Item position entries

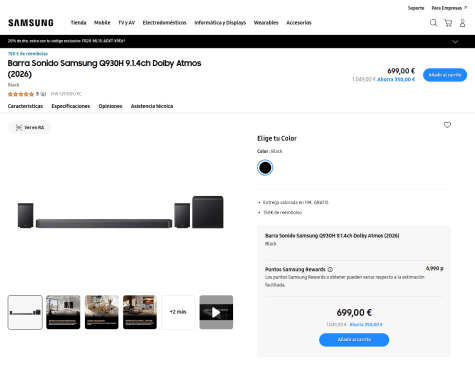The image size is (475, 380).
Task: Show the +2 más thumbnails
Action: [x=178, y=312]
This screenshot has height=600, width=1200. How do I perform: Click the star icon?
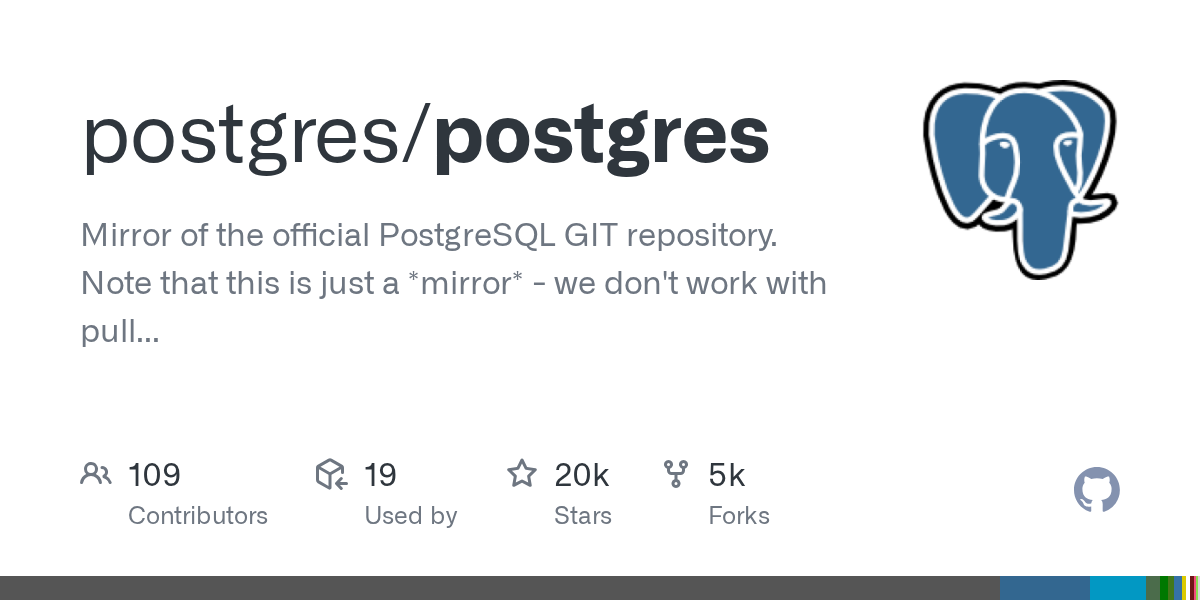(x=522, y=474)
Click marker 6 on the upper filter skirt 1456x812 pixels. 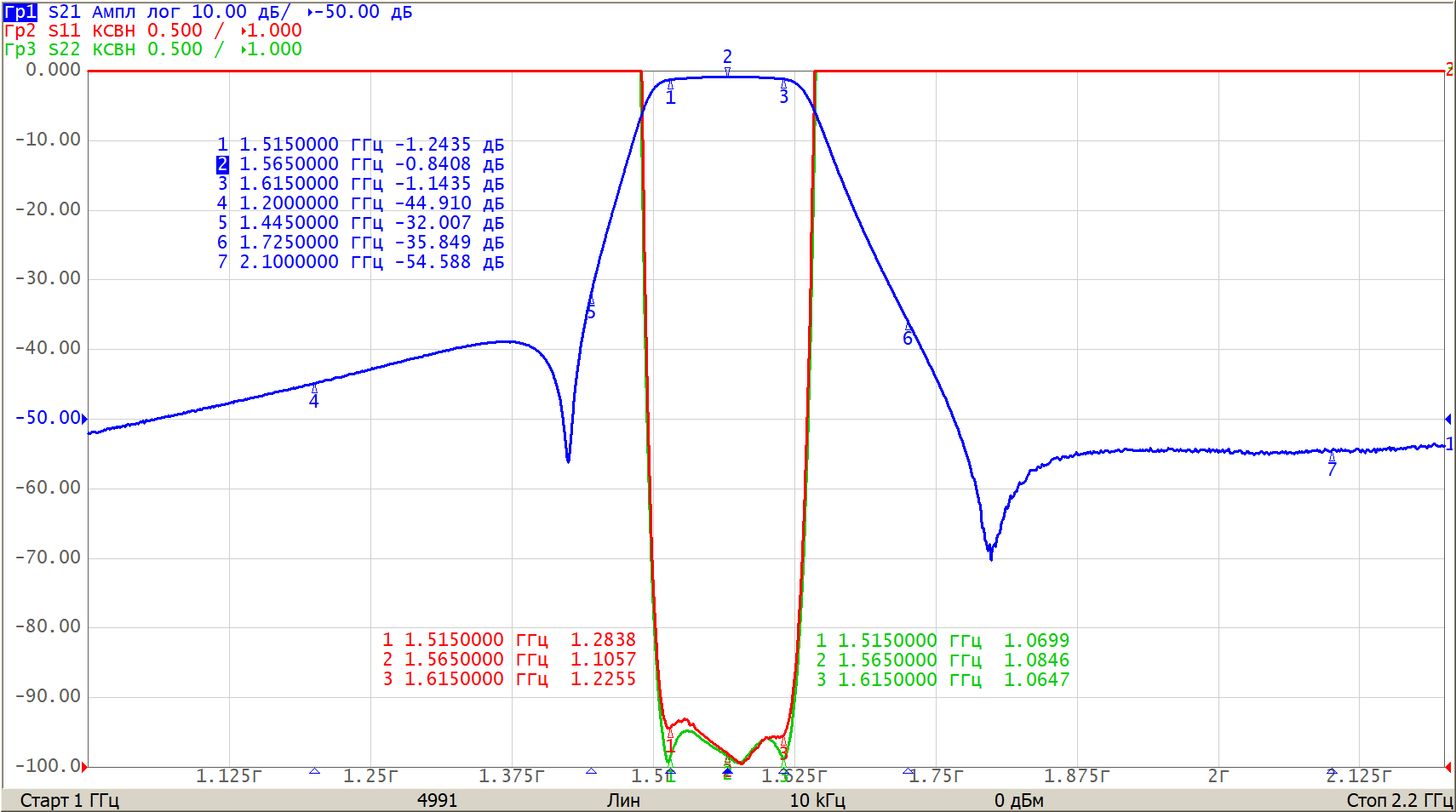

__WORK TO BE COMPLETED__. Give the lines of the entries as a JSON list of strings, one string per line, skipping blank lines and leaving out the pictures.

__RESPONSE FOR THIS EXERCISE__.
[
  "The image size is (475, 380).",
  "Task: Show the +2 más thumbnails",
  "Action: [x=178, y=312]",
  "This screenshot has height=600, width=1200. How do I perform: Click the star icon?",
  "(x=522, y=474)",
  "Click marker 6 on the upper filter skirt 1456x812 pixels. "
]